Un des piliers du motion design, c’est la singularité. Chez Blackmeal, on n’a pas deux projets qui sont pareils, pas deux équipes qui sont pareilles. Chaque film est unique. Il y a toujours au moins une personne en charge de la production (pour assurer la coordination), une autre en charge de la direction de création (pour assurer la cohérence graphique de toute la création), et puis au moins deux motion designers complémentaires vont travailler avec eux (ex : un qui fait de la 2D et un qui fait de la 3D). Et on aime bien varier les équipes !
La première réalisation dont j’ai été fier ? Marvel, en 2013. Cette production, c’était le fruit de notre travail à Thomas, Vincent et moi. On voulait se faire plaisir, sans qu’il y ait un client derrière. On voulait résumer 11 héros Marvel par la métaphore graphique, dans un temps extrêmement court de 40 secondes.
C’est un des films qui a fait qu’on a eu un gros coup de projecteur, beaucoup d’articles. Et Disney nous a contactés pour nous dire que si on faisait une nouvelle vidéo, ils la financeraient et la diffuseraient sur leur plateforme ! Bon… on ne l’a jamais fait : c’était un one shot.
Et l’année d’après, on a fait un film hommage pour Game Of Thrones, pour la sortie de la saison 5. Et, même chose, on a eu des articles partout, et HBO nous a contactés !
Même chose, c’était un film où on s’était amusés ! Et c’est marrant parce que les gens aujourd’hui, quand ils parlent de Blackmeal, ils disent : « Ah j’aimais beaucoup Blackmeal de cette époque ! ». C’est vrai que les choses se sont vraiment accélérées derrière, avec beaucoup de travail. Et là, on a vraiment envie de s’organiser pour produire à nouveau ce genre de vidéos.
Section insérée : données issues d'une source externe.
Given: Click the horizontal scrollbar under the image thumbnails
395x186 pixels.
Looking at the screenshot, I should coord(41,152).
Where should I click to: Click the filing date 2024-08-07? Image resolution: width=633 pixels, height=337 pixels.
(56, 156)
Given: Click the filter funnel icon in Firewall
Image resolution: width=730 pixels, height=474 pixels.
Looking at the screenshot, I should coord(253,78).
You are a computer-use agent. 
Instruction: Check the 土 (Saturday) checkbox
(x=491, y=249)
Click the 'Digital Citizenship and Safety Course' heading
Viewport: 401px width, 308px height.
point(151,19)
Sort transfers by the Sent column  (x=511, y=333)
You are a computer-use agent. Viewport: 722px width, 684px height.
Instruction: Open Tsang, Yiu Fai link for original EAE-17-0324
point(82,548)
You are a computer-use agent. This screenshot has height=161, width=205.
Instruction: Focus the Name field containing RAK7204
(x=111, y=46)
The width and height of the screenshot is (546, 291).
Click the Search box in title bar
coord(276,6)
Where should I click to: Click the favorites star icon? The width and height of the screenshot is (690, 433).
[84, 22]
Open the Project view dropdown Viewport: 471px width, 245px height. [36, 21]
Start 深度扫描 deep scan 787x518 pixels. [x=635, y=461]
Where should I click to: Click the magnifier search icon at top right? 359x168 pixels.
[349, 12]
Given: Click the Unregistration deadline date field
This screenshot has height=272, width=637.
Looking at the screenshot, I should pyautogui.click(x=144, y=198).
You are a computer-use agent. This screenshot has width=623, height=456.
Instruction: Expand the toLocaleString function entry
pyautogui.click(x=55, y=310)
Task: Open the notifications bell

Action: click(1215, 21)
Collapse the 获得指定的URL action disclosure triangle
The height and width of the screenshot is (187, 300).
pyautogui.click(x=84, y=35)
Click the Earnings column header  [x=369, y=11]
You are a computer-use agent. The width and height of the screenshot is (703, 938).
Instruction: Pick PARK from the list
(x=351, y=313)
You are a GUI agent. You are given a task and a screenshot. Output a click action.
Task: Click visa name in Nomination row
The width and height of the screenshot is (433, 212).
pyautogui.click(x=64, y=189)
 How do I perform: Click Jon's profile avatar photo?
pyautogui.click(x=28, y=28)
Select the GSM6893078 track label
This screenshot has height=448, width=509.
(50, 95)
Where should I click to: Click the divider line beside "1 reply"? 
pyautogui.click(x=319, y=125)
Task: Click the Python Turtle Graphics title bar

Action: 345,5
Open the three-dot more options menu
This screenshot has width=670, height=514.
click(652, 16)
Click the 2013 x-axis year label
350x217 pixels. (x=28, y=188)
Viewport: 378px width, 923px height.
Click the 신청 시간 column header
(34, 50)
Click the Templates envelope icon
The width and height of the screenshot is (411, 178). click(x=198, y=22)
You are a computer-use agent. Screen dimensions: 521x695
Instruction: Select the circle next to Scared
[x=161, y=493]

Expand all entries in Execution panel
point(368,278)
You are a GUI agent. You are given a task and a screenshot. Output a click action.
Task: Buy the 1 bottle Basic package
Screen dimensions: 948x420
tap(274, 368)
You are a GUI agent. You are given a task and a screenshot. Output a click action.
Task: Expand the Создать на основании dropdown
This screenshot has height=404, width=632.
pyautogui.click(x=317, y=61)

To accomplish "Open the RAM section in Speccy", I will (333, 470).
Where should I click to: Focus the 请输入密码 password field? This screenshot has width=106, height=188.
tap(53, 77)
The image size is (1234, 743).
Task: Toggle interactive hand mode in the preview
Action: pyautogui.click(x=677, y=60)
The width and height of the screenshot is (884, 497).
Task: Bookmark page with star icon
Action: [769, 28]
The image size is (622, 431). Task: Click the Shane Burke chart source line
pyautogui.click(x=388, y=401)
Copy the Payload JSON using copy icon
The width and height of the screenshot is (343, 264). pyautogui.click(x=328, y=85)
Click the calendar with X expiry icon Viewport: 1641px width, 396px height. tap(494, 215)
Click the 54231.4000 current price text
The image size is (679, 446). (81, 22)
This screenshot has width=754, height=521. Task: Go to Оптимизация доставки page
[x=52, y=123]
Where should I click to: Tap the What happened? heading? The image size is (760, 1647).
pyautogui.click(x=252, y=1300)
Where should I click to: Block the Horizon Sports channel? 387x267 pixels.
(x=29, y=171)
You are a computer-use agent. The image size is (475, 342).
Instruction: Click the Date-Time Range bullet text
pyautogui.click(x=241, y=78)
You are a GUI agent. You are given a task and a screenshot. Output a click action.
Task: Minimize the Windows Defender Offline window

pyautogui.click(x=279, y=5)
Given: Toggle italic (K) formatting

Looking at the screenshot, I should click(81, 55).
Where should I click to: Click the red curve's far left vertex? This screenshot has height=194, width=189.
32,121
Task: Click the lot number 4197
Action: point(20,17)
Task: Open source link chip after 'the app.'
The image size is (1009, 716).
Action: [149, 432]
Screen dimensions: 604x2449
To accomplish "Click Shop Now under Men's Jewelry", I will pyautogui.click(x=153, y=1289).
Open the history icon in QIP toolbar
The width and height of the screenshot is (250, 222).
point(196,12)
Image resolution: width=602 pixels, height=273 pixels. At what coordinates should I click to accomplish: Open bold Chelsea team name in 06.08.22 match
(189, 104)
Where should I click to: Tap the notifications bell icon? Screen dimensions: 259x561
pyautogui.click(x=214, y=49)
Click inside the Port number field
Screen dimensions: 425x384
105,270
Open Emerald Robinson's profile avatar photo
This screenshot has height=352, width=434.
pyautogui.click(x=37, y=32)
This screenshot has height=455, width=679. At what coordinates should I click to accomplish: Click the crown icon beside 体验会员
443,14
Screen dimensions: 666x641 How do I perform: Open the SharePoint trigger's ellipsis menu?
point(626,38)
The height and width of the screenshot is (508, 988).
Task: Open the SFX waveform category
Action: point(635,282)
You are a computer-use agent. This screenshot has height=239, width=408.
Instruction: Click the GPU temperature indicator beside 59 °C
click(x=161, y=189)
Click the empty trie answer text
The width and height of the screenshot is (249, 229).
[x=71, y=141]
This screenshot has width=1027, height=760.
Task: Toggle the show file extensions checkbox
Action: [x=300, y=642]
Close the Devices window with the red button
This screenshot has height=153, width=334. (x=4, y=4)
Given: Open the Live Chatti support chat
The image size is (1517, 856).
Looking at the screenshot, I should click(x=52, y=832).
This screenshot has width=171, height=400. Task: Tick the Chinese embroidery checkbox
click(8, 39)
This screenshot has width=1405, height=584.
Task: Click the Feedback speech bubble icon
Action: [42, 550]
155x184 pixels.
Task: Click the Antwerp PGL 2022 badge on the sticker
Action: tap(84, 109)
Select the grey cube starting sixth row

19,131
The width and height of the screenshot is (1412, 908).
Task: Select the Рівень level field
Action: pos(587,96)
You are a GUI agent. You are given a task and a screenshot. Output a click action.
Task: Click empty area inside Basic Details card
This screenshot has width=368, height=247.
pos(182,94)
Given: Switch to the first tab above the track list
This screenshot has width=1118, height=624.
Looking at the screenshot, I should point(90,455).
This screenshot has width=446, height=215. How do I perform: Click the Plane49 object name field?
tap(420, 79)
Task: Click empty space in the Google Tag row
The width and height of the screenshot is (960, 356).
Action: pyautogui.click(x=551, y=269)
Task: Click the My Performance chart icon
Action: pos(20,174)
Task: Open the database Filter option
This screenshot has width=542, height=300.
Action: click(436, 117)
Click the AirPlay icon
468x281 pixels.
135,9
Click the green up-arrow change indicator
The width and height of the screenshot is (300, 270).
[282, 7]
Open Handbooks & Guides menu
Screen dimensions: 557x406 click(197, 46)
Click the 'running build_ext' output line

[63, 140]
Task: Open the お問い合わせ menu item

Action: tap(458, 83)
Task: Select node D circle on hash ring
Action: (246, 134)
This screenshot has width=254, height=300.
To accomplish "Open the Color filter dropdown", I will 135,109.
Les appels entrants viennent de la visibilité sur internet (d’où l’importance de faire des films personnels) et des prix remportés. J’avais lu qu’un studio devait participer au moins à 4 ou 5 concours par an. Ça contribue beaucoup à la notoriété.
Et puis il y a aussi les conférences que je donne. (Je vais d’ailleurs bientôt participer à une table ronde sur le motion design.)
Un des concours dédiés au motion design : Motion motion awards
On aime aussi accompagner des associations, des fondations : Médecins sans frontières, la Fondation des Hôpitaux, etc. Parce qu’ils ont besoin de contenus et, comme ça nous touche beaucoup, on les accompagne. On fait des dons de prestations ; on fait du mécénat de compétences.
L’engagement pour promouvoir le motion design
Dès que j’ai eu mon certificat de motion designer en poche, je me suis dit : « Si je veux que mon métier soit reconnu en France et faire en sorte que des gens fassent cette formation demain, il faut que j’en devienne le porte-étendard. ». Je n’ai jamais arrêté depuis. J’ai fait des conférences sur la culture et l’histoire du motion design. J’ai écrit des formations. J’ai rédigé des programmes pour différentes écoles. J’ai tout fait pour partager ma passion.
Je ne suis pas le seul. Des personnes comme Laure Chapalain et Kook Ewo sont aussi des fers de lance du Motion design, en France et à l’international.
De mon côté, pour la petite histoire, en 2008, le directeur d’E‑Artsup m’appelle pour m’annoncer qu’il va fermer la section Motion design, parce qu’il n’y a pas assez d’élèves. Je me suis dit : « C’est pas possible ! ». Je suis allé à E‑Artsup et j’ai ré-écrit toute la formation avec les 3 élèves qui étaient en 4ème et 5ème année. L’année d’après, il y avait 12 élèves. L’année suivante, il y en avait 40. Aujourd’hui, il y en a 300 qui suivent cette formation-là au niveau d’E‑Artsup.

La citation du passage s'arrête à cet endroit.